Mario, the diminutive italian sprite that loves to hop and boing his way around platforms and pipes, has this week become embroiled in what some have claimed to be a world-wide scandal. The plumber, 42, was revealed this week to have developed a degree of artificial intelligence that allows him to choose his own paths through the classic Mario game levels.
Unfortunately, it appears that AI Mario is prone to being work-shy, and has, on a number of occasions, chosen to ignore the game path that would see him rescuing Princess Peach from the hands of evil Bowser, and instead elected to sit on his couch and play video games.
"It's a real head scratcher," said Professor James Khan of Botany Bay University, who had nothing to do with the AI research. "When the artificial intelligence was developed, we all naturally assumed that Mario would want to fulfill his destiny as saviour of the Marioland world... but instead he's content to sit on his ass and play games. With a little more programming, we're pretty sure he'd enjoy a slice of good old Italian pizza, too."

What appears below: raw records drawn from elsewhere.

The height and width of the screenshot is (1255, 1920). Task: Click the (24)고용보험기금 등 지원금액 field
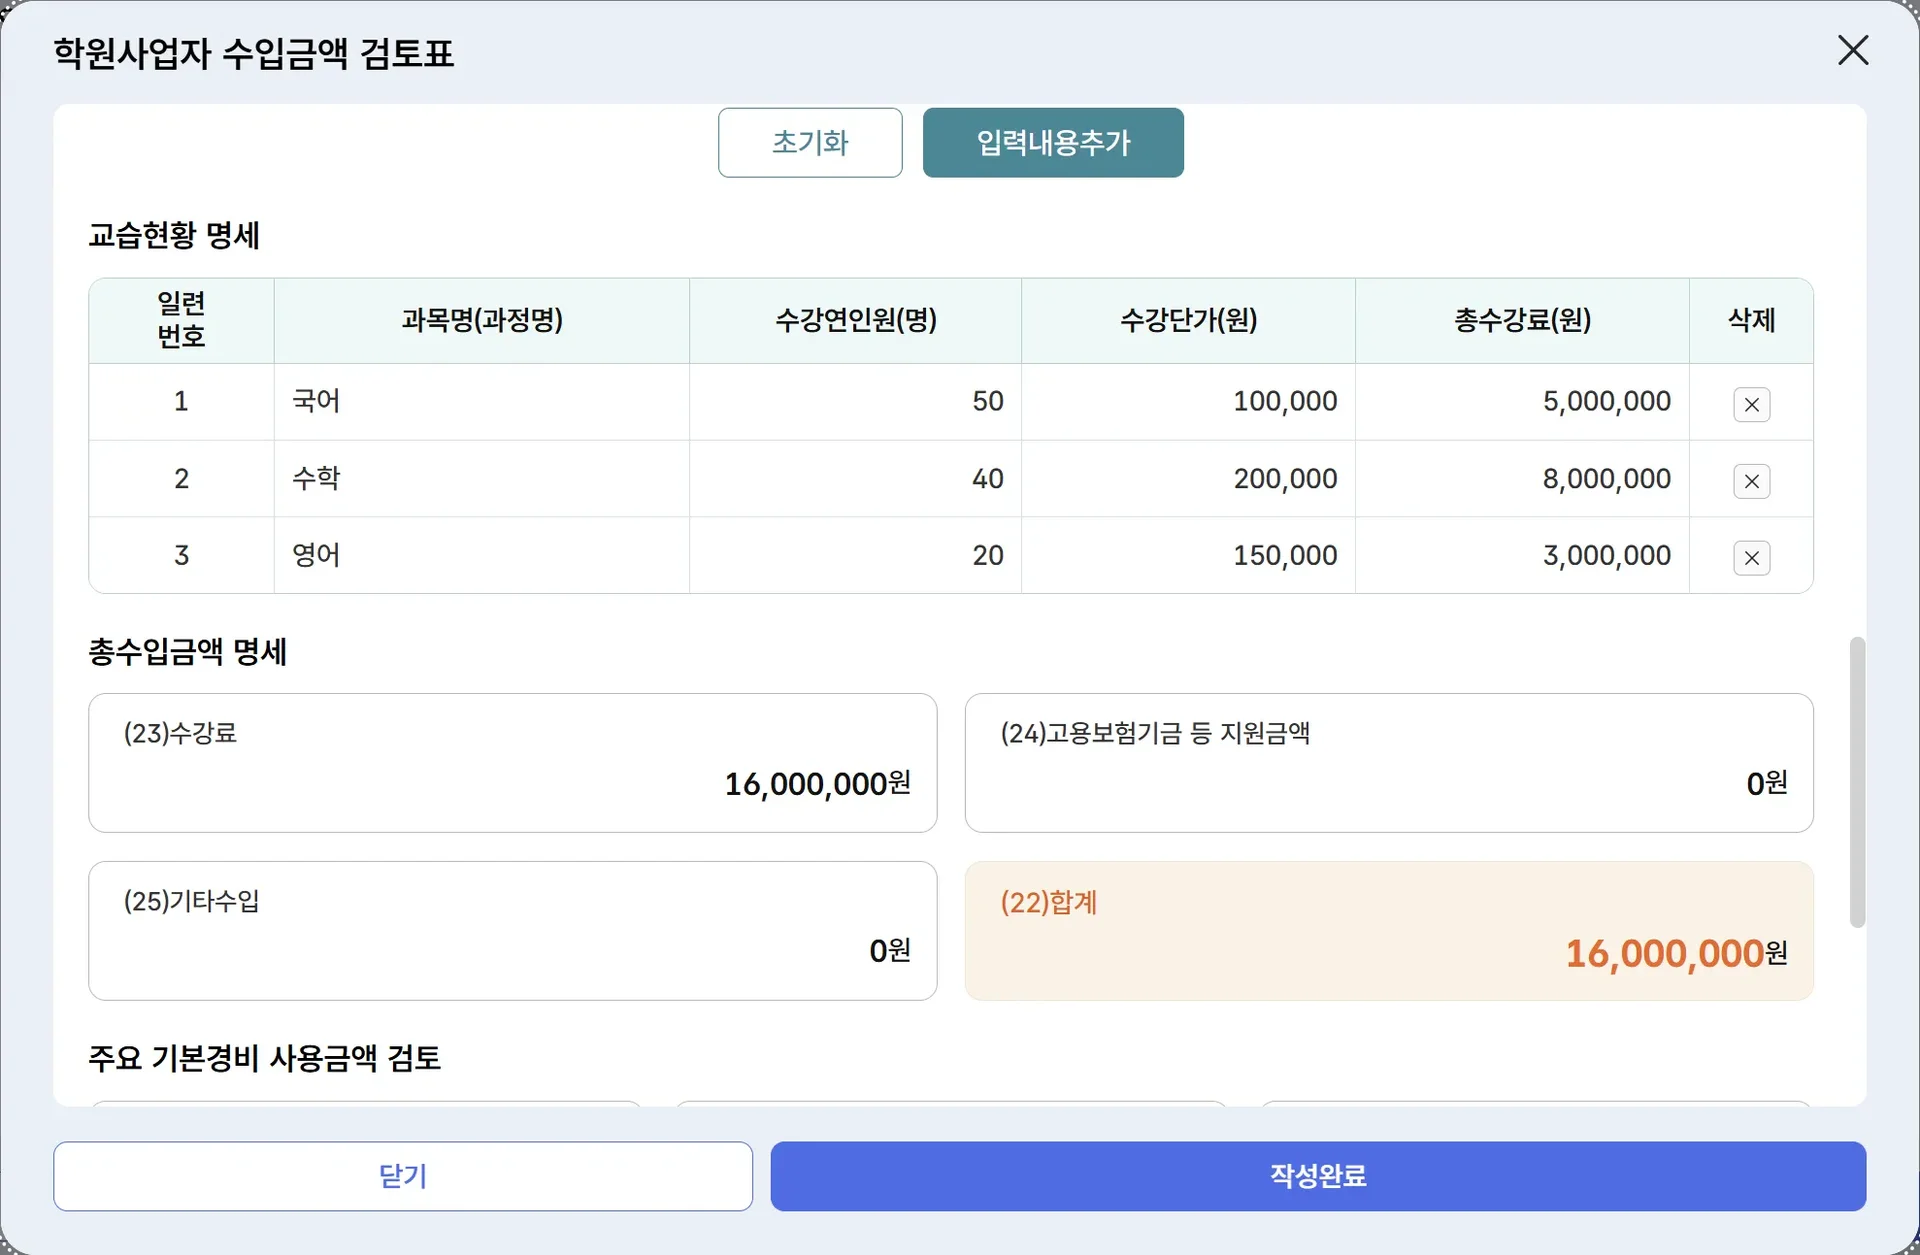pos(1388,763)
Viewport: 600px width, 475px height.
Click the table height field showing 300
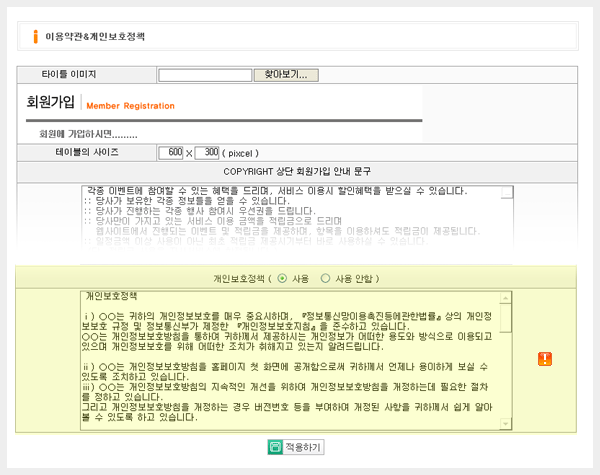(206, 152)
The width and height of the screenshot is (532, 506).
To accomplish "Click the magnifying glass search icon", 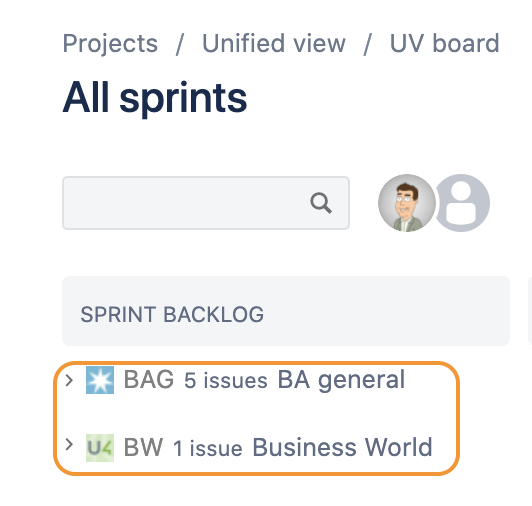I will click(321, 203).
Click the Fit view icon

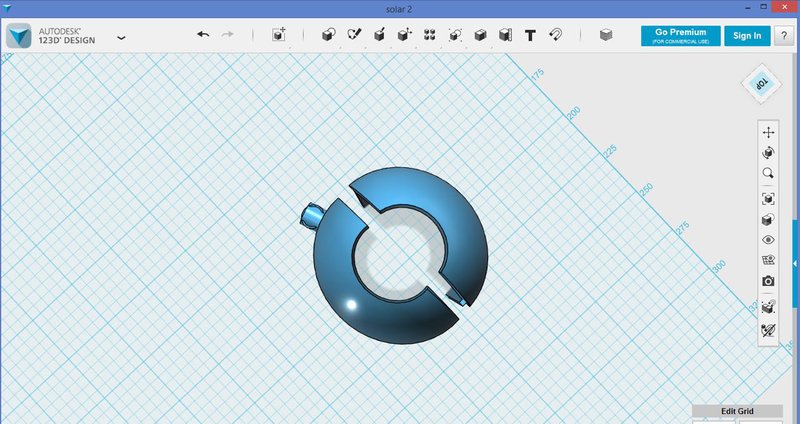click(768, 198)
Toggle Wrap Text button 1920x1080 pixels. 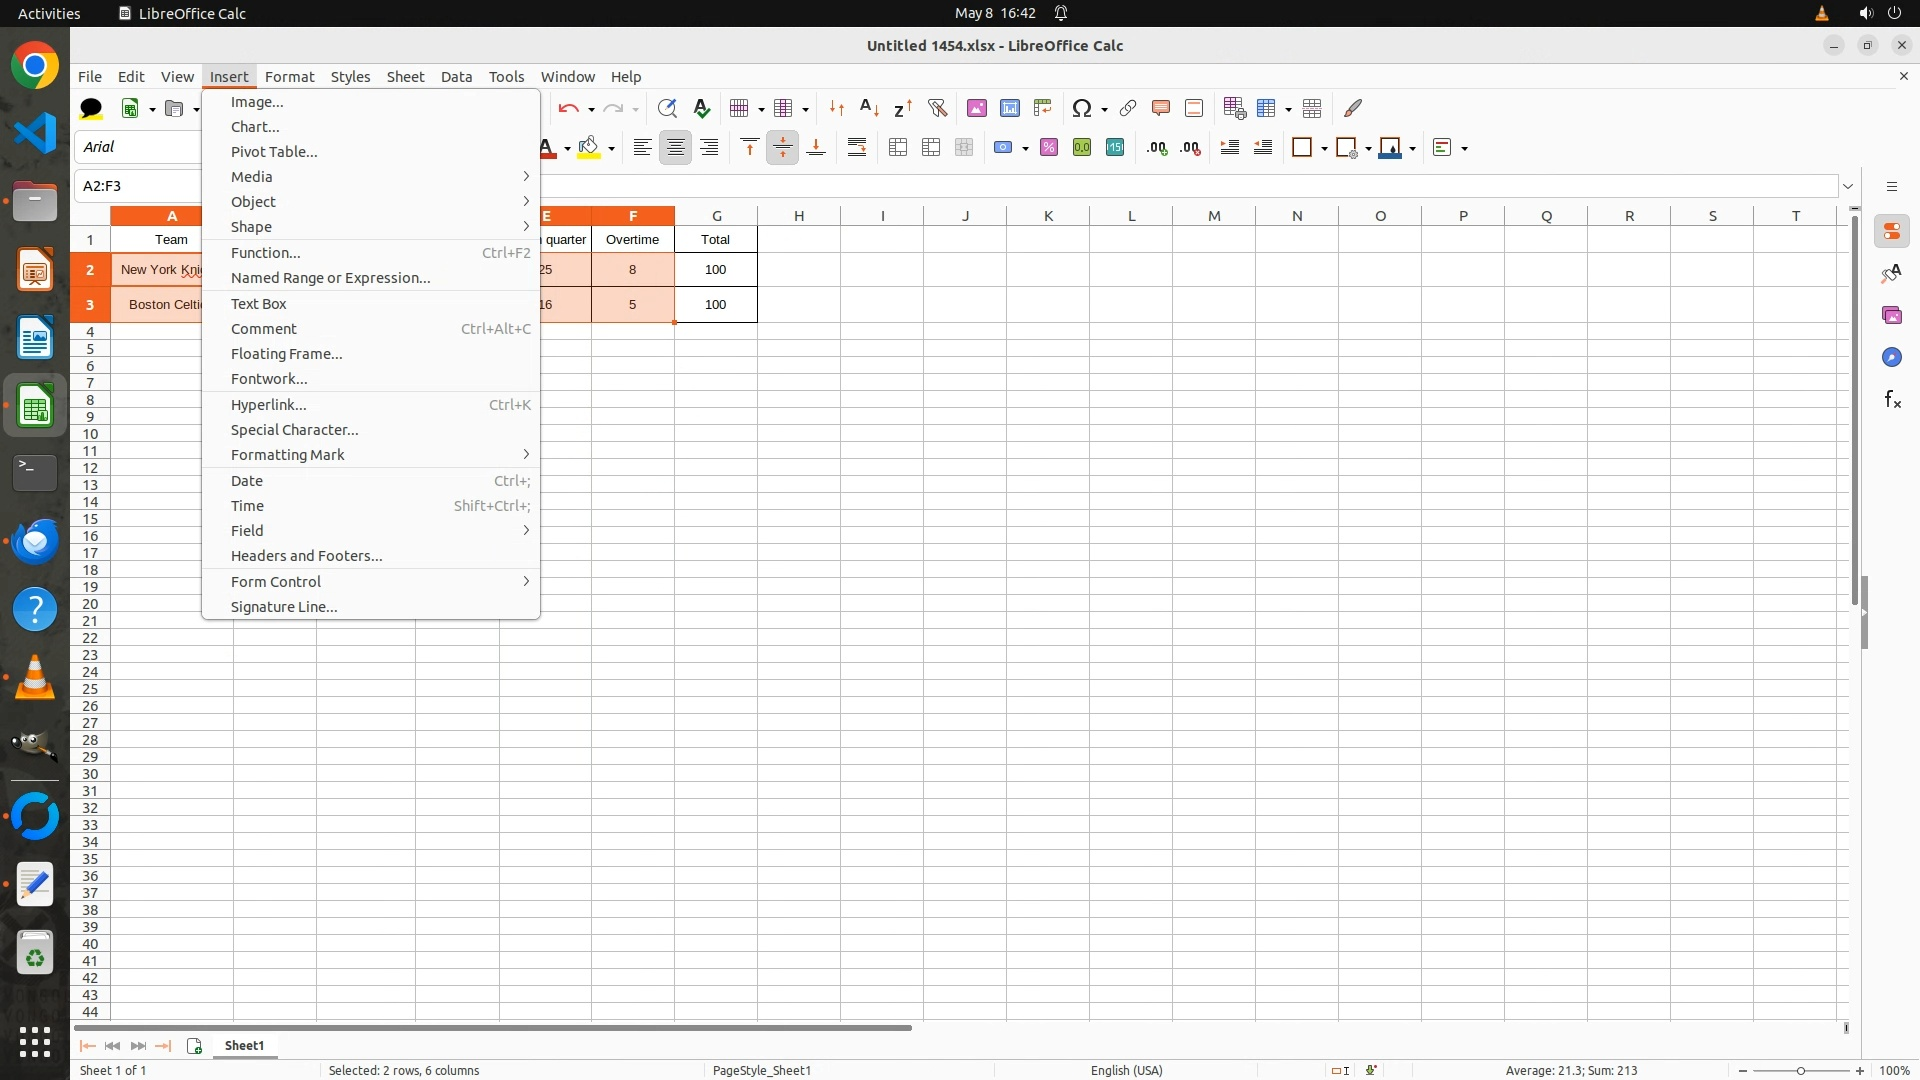coord(857,148)
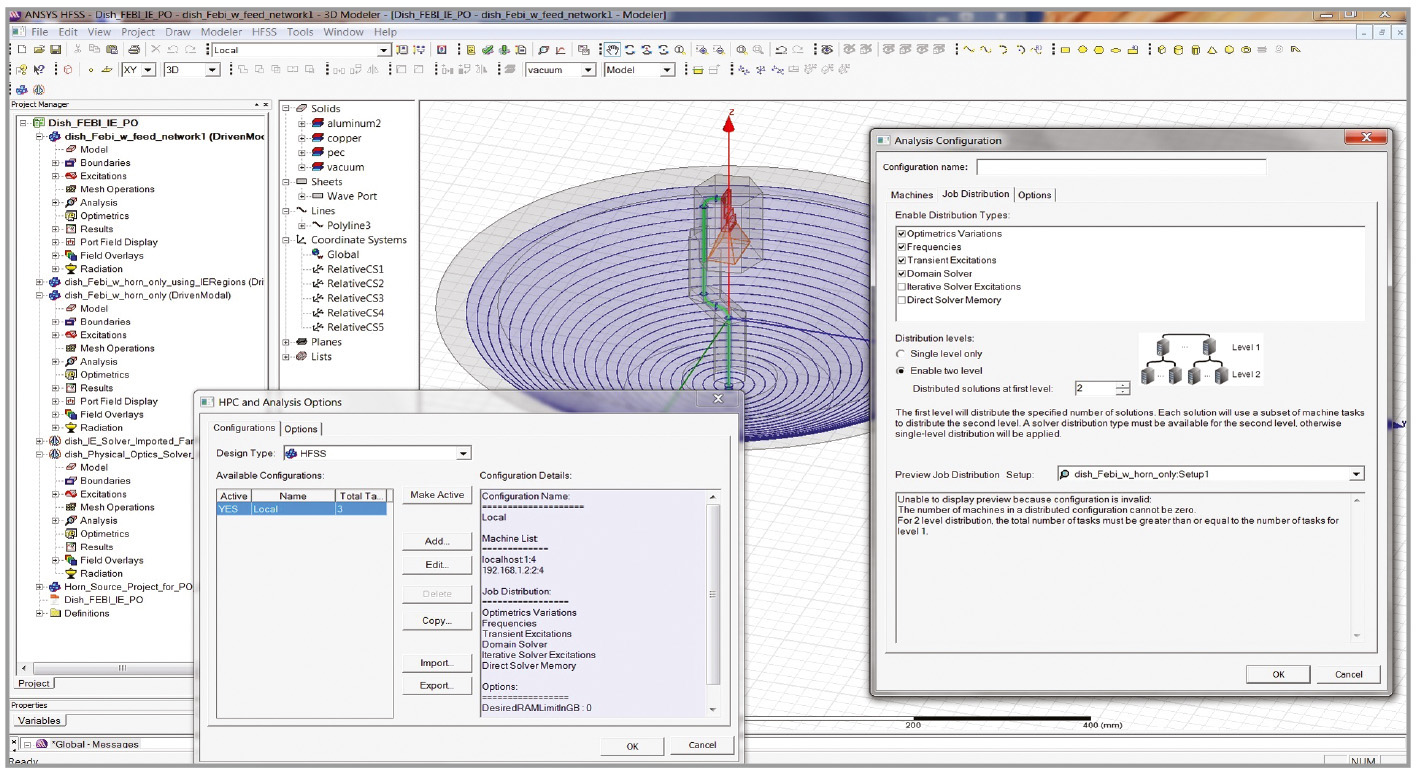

Some have accused the AI programmers of racism, suggesting that the sprite's feckless attitude is a slight against Italian workers - a claim that Professor Khan finds derisory.
"It's preposterous; unthinkable. Mario already lampoons the Italians far better by himself than could ever be achieved by wannabe satirists. I mean, really, 'Letsa go!'? Braces on a plumber? The pornstache? Please."
The AI additional plug-in will be released in a special bonus version of the Mario games for consoles over the coming week, with Nintendo opting to release Marioland on alternate gaming platforms for the first time. The Xbox One and Playstation 4 versions are set to retail for $169.99, and the Nintendo Wii version for $12.99. PC gamers can expect to find the game released in approximately 12 months, but will likely be free on Steam.